25La revue L’Art Sacré, publiée par le Cerf mais rédigée en dehors de lui, éprouve en revanche des difficultés à reparaître. Le père Marie-Alain Couturier, retenu aux États-Unis jusqu’en septembre 1945, puis assez distant de l’entreprise, en laisse la charge au père Pie-Raymond Régamey, assigné au couvent Saint-Jacques. Celui-ci effectue à partir de 1944 une « véritable campagne de sensibilisation » auprès des milieux artistiques qui lui sont familiers60, sans parvenir à produire autre chose que des Cahiers de L’Art Sacré dépourvus de périodicité entre septembre 1945 et février 1947. La revue proprement dite ne reprend qu’en 1947… pour s’interrompre en 1949. Il faut dire qu’en dehors de deux livraisons musicales dues au père François Florand61, les trois quarts de ses pages sont de la main du père Régamey lui-même. Cette tentative de reprise est consacrée pour l’essentiel au problème de la reconstruction des églises détruites ou gravement endommagées par la guerre : pas moins de cinq fascicules, complétés par deux autres de conseils pour l’éducation du clergé. Elle s’effectue, au début au moins, en liaison étroite avec le Centre de pastorale liturgique, mais la collaboration entre les deux fortes personnalités que sont Régamey et Duployé s’avère bientôt difficile. Les chantiers français qui vont faire scandale étant encore dans les limbes, la préférence affichée du père Régamey pour le fonctionnalisme des églises en béton de Suisse alémanique ne suscite pas la polémique62. Mais celle-ci surgit dès qu’il entreprend de présenter des peintures expressionnistes ou non figuratives récentes63. Le père Régamey prend d’ailleurs soin d’entrecouper ses audaces par des hommages rendus aux maîtres anciens, les peintres anonymes des fresques romanes ou le dominicain Fra Angelico. Avec à peine plus de 1 000 abonnés, la publication peine toutefois à s’imposer, d’où sa suspension.
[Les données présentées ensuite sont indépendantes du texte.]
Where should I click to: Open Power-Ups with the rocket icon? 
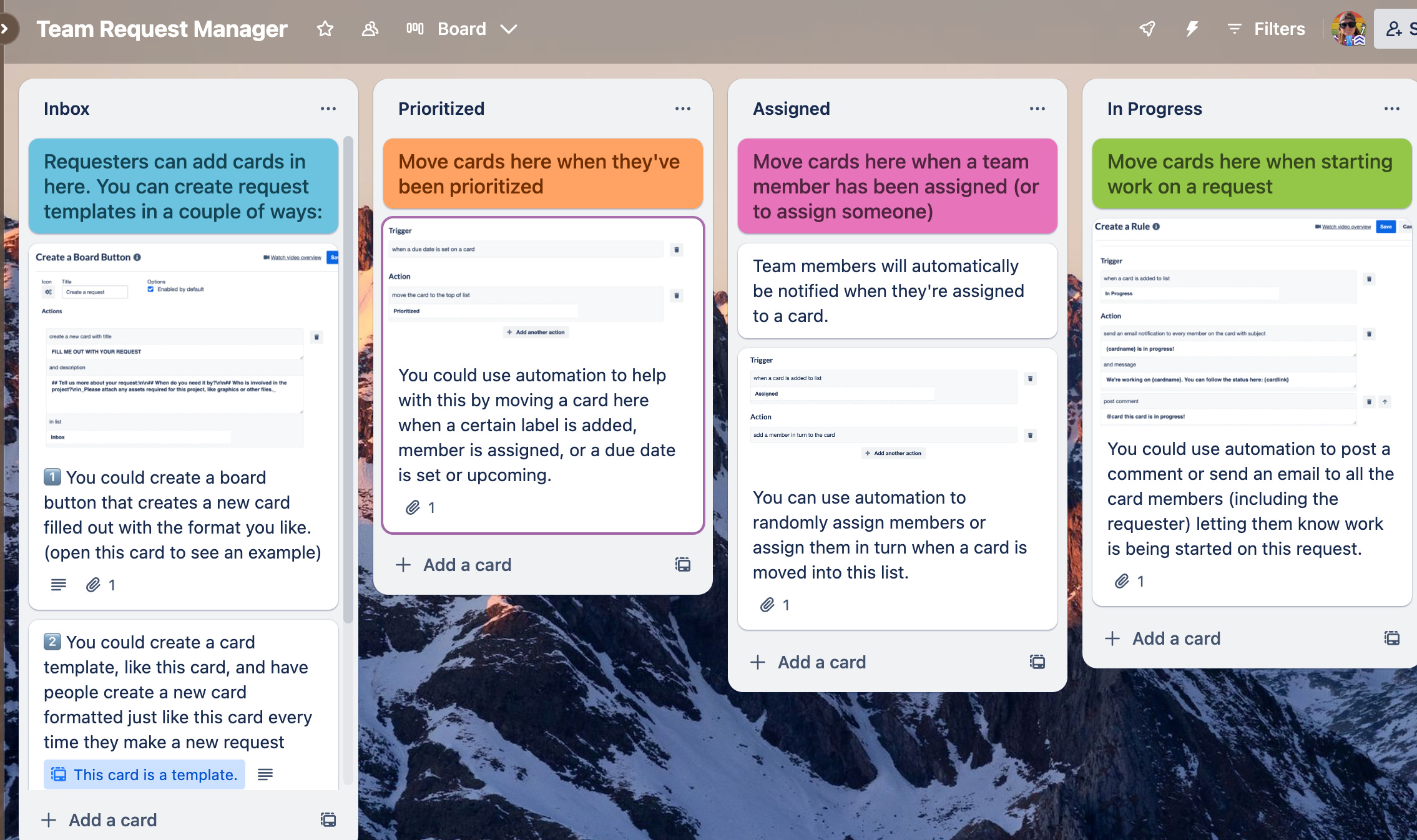pyautogui.click(x=1147, y=29)
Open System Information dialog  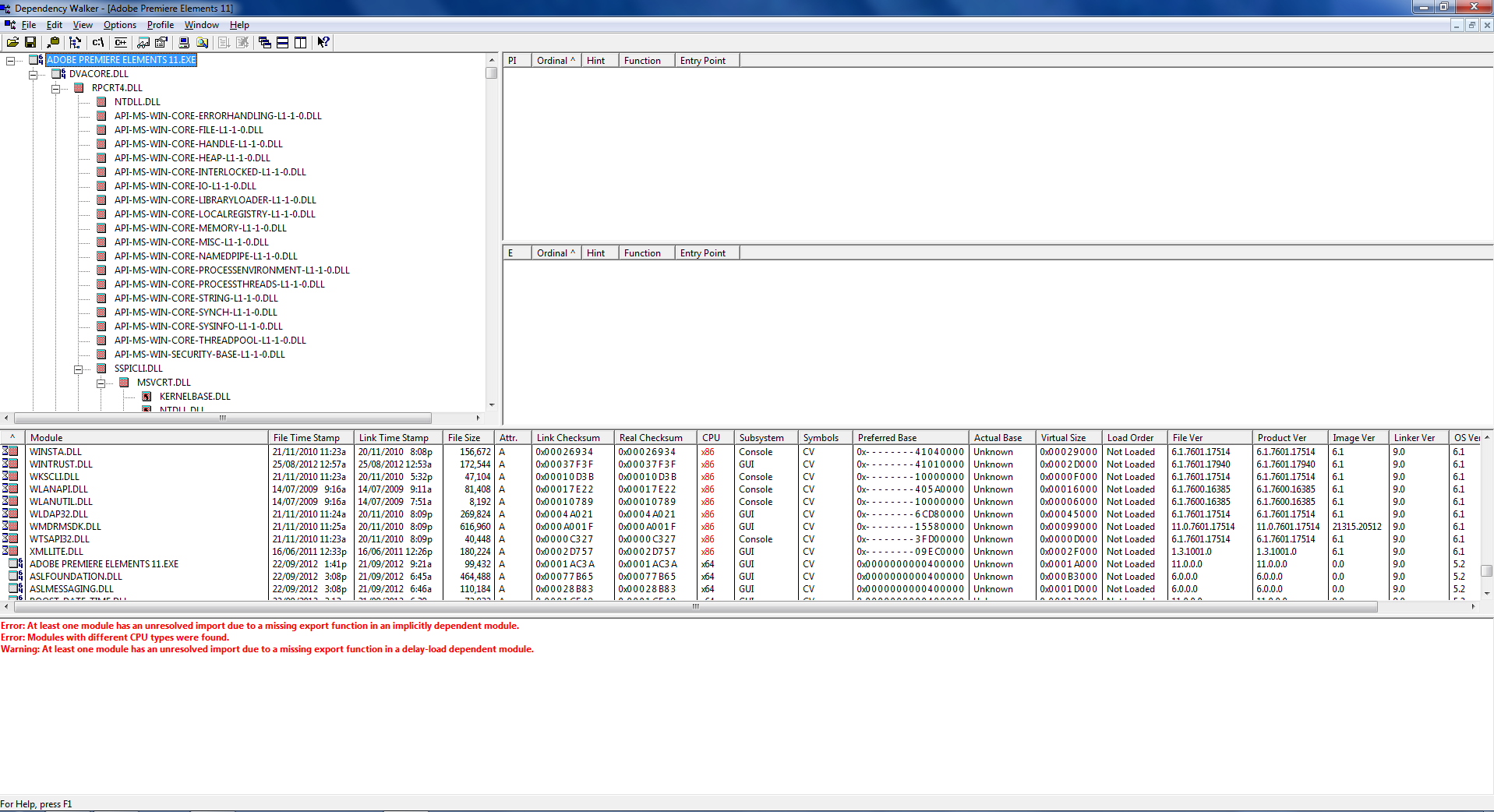(183, 43)
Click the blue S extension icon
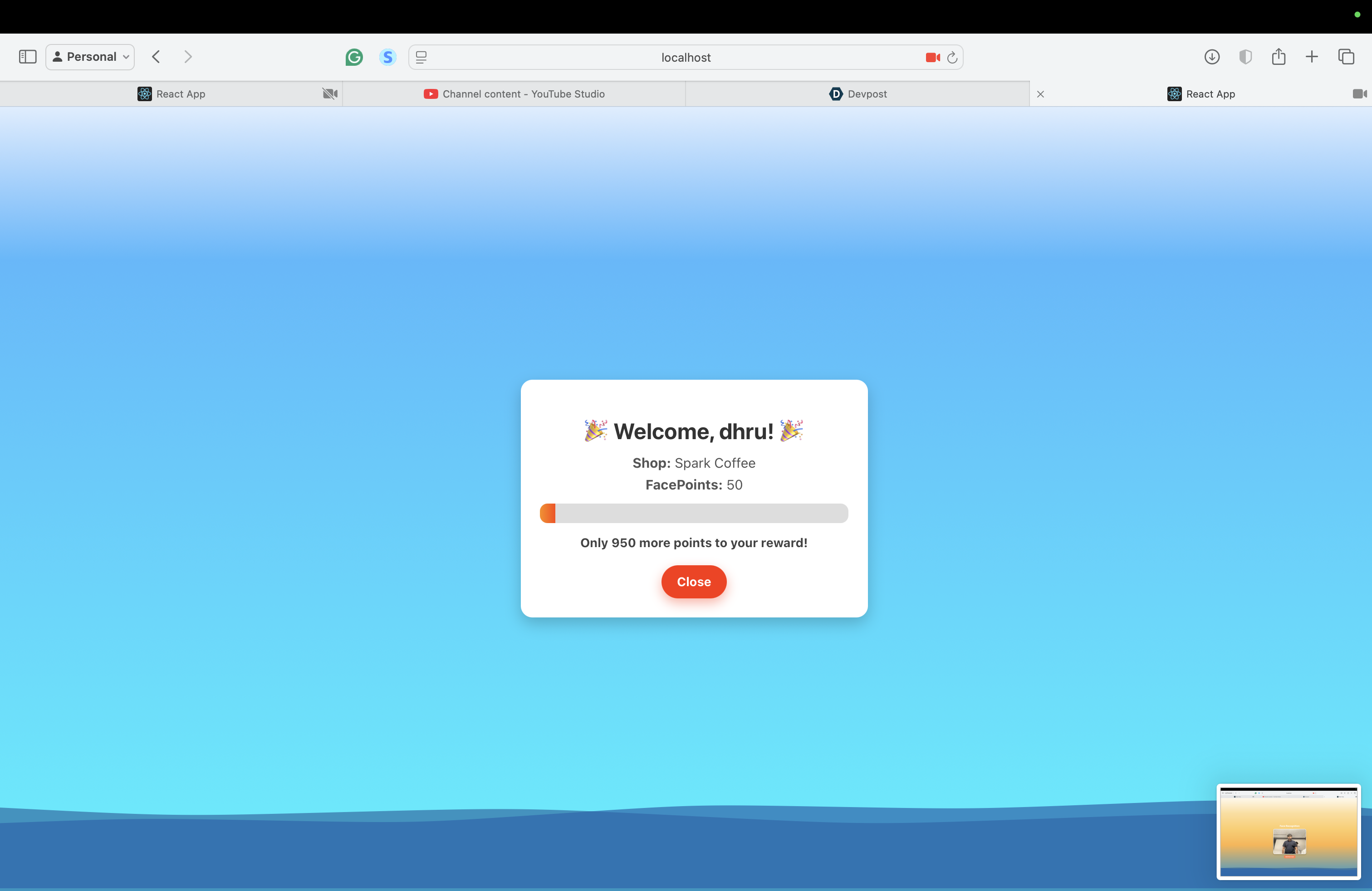Image resolution: width=1372 pixels, height=891 pixels. coord(387,57)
26Après une rencontre sur le sacré, le 3 juin 1949 boulevard La Tour-Maubourg, qui montre l’audience qu’elle a acquise dans les milieux artistiques et culturels64, la revue reprend, avec cette fois la pleine collaboration du père Couturier. Appuyée sur des numéros qui vantent les chantiers en cours d’achèvement, église du plateau d’Assy (septembre-octobre 1950) ou chapelle de Vence (juillet-août 1951), elle défend avec fougue, pour la construction et le décor des lieux de cultes, l’appel aux grands artistes vivants, chrétiens ou non, et la légitimité du recours à des formes expressionnistes ou abstraites. Ce plaidoyer passionné en faveur d’une modernité sans exclusives, puis d’un retour aux moyens pauvres, et assorti d’une vive critique à l’encontre des « marchands du Temple » (mai-juin 1951), enflamme les milieux catholiques et suscite une série de mises en garde hiérarchiques. Aussi la revue est-elle en France la principale protagoniste de ce que l’on a appelé la « querelle de l’art sacré65 », autour des vitraux abstraits d’Alfred Manessier dans l’église franc-comtoise des Bréseux, du Christ d’autel expressionniste de Germaine Richier à Assy ou des fresques minimalistes d’Henri Matisse dans la chapelle dominicaine de Vence. Cette querelle a fait couler beaucoup d’encre sur le moment et jusqu’à aujourd’hui. La traiter ici déborderait largement le périmètre des Éditions du Cerf : il est donc hors de question de s’y attarder66. Il suffit de noter que L’Art Sacré, cible toute désignée des critiques, étant donné la radicalité de ses choix, en bénéficie d’un point de vue comptable, ce dont ne manque pas de se féliciter le père Boisselot : « les polémiques suscitées par [s]es prises de position très catégoriques » ont dopé les abonnements qui doublent entre 1950 (1747) et 1953 (3620) : « Grâces en soient donc rendues à nos adversaires dont les attaques nous ont fait tant de bien67. »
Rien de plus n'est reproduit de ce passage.